Sounds tricky, if he the primary carer he could claim the larger portion of the assets in any divorce based on need and a slice of your pension & maybe even CMS payments

BatsAtDawn · 14/11/2022 11:36

Is it worth considering counselling or completely passed the point of repair?

Bigger picture, was there a plan for him to go back to work once your son started school or to remain at home as SAHP? When you think about what a split would look like, would that be 50/50 access?

I think its worth getting some legal advice, considering if counselling is worth it and thinking about what a split ideally looks like for you

Purplecatshopaholic · 14/11/2022 11:41

Kenny69 · 13/11/2022 22:43

Sounds tricky, if he the primary carer he could claim the larger portion of the assets in any divorce based on need and a slice of your pension & maybe even CMS payments

Exactly this. You need to get out and move on because life is too short to be miserable - but plan things carefully op. If he is deemed primary carer you could find yourself in a world of financial pain (not to mention emotional) that you haven’t yet thought about. So start thinking and seek advice - forewarned is forearmed.

jsku · 14/11/2022 12:05

Recently divorced here, so some practical points.

For starters - don’t worry, but do get legal counsel pronto.

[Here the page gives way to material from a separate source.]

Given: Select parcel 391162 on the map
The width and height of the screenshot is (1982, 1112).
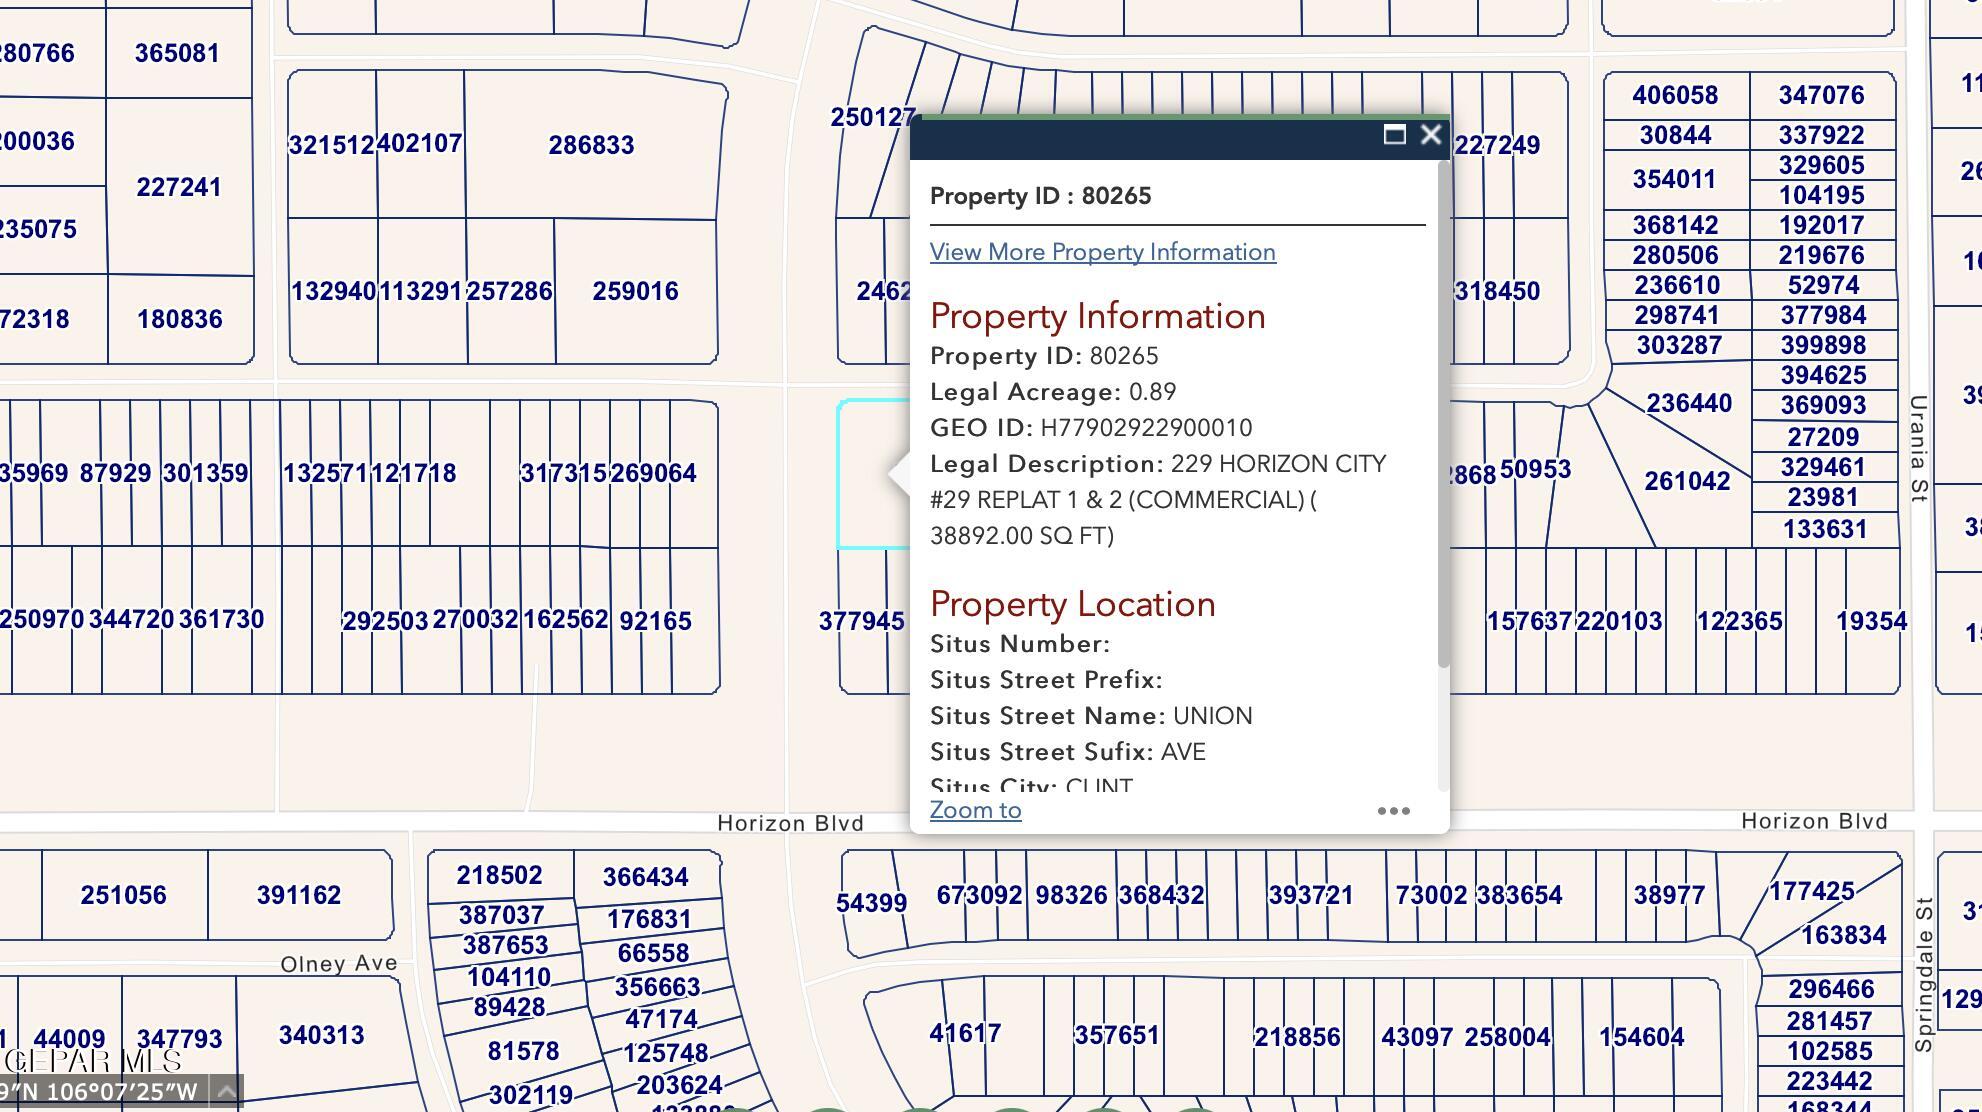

Yours is a short marriage. I am guessing he has only stopped working recently - as your child is small. So - his ‘primary carer’ position won’t be something that will be an issue.
Court will tell him to get back to working, as he has a good earning potential. Unless he isn’t able to work and you make huge amount - court won’t support one of the parents staying at home. But do confirm it with a lawyer and maybe there is a need to strategise a bit - say increase nursery hours.
Assets are generally split evenly. If one of you brought in more - it may be possible to argue it’s a short marriage, depending on what your life/relationship was like prior to marriage.

Generally - divorce is easier on the kids when they are smaller, as they won’t remember it. If you are this unhappy - don’t wait too long. Your son will soon start understanding what is going on and observing a very unhappy relationship pattern.

oobeedoobee · 14/11/2022 12:55

Definitely consult a solicitor as PP's have recommended.

Also, change things at home. i.e Stop just accepting that your home time is his free time ! It's NOT !

Plan your own social activities for an equal number of evenings and weekends, so that YOU get equal 'free time' !

He won't be happy about it, but tough shit !

You may find that not only is life at home more bearable when you actually get to have some time for friends/hobbies/social life because you're not so 'lonely', but you may also find it much easier if/when you split too, because you actually already have a social life/hobbies when he has DC !

Refuse to play his game anymore. You are not the default parent whenever you are at home ! Plan things for after work etc so that you're not home until after you've met friends for a meal/coffee or finished your hobby etc (Don't ask him, tell him you've got plans, so he can't go out !)

Wildgoose84 · 14/11/2022 19:26

thanks for the practical pointers, super helpful! I’ll not lie, I’m pretty disappointed in myself.. everything has said things that make so much sense and obvious but I just can’t see them! What a lovely bunch! Thanks. Xx

OP posts:
Rainbow1901 · 31/12/2022 21:38

I'd get him out looking for a job even if you end up paying for childcare. You need to change the dynamics of the relationship so it is fairer. It sounds like he likes being the sahp but then wants to act like a single fella once you are home and he goes 'off on leave!' for want of a better way to put it.
If things don't change you'll struggle to decide if the relationship is salvaging because neither of you will have attempted to work at it.